Check every line of the data for the word "Female", and copy those that have it.

[Extracted data entries]
____________________
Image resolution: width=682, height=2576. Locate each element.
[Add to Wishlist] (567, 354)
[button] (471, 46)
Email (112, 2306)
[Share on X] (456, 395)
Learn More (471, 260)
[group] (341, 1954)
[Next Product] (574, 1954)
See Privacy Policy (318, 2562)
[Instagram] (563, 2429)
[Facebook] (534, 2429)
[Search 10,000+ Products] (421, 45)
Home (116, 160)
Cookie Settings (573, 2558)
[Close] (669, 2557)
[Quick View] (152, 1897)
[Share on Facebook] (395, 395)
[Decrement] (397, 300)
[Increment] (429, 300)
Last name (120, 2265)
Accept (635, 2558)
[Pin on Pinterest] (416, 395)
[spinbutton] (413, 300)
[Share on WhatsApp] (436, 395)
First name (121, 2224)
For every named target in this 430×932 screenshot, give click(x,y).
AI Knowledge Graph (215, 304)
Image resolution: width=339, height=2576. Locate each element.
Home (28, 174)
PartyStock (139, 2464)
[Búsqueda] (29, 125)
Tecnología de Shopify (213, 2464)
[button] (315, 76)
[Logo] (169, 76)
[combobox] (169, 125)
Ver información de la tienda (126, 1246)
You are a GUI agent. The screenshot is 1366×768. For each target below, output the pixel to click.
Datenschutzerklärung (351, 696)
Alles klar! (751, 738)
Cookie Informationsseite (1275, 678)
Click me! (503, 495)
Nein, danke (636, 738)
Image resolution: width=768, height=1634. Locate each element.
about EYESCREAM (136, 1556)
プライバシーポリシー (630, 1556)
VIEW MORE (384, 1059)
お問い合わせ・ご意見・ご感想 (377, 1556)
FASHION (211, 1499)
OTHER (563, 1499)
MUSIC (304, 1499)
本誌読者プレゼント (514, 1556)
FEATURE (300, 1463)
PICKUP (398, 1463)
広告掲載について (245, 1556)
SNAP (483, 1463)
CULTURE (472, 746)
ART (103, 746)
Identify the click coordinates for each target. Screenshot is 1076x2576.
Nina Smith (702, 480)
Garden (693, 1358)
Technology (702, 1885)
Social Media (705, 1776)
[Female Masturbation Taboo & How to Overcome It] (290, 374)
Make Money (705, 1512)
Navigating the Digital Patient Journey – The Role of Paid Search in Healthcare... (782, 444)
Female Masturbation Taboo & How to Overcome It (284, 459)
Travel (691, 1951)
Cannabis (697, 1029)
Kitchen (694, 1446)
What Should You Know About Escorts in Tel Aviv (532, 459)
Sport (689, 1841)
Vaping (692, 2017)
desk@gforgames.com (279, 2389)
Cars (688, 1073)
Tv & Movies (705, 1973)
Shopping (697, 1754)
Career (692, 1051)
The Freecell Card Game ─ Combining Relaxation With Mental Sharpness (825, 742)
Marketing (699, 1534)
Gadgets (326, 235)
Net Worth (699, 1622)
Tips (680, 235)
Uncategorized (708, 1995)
____________________
Written solution:
[Female Masturbation Taboo & How to Overcome It] (290, 374)
Female Masturbation Taboo & How to Overcome It (284, 459)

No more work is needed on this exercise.